PROMPT – From the entries below, write out exactly the lines between the line holding "Task: Click the back arrow button" and the line holding "Choose the Middle East region", inclusive, excluding any pictures.

DATA SUPPLIED –

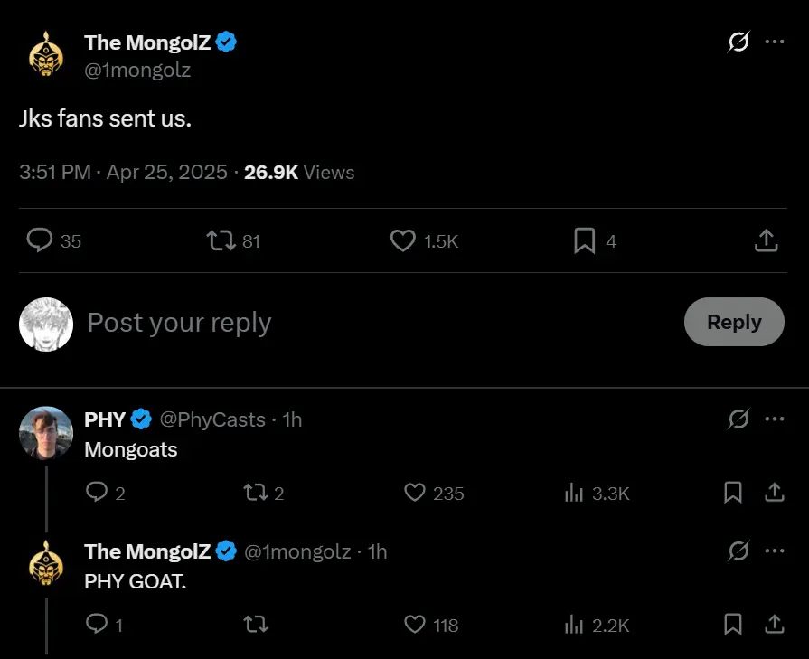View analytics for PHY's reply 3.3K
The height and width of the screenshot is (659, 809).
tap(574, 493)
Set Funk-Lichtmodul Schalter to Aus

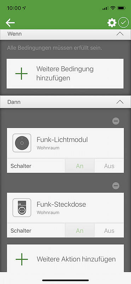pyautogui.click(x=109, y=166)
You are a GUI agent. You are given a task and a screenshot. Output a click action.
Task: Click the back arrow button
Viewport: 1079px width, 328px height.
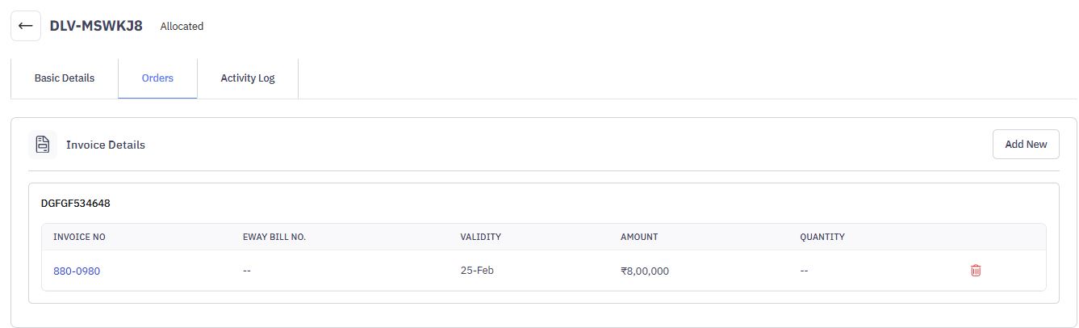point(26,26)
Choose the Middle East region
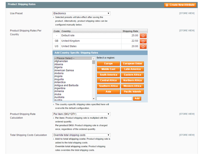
---
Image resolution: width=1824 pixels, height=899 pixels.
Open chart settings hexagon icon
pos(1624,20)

THE ANSWER –
Task: Click the back arrow button
Viewport: 1079px width, 328px height.
point(26,26)
Choose the Middle East region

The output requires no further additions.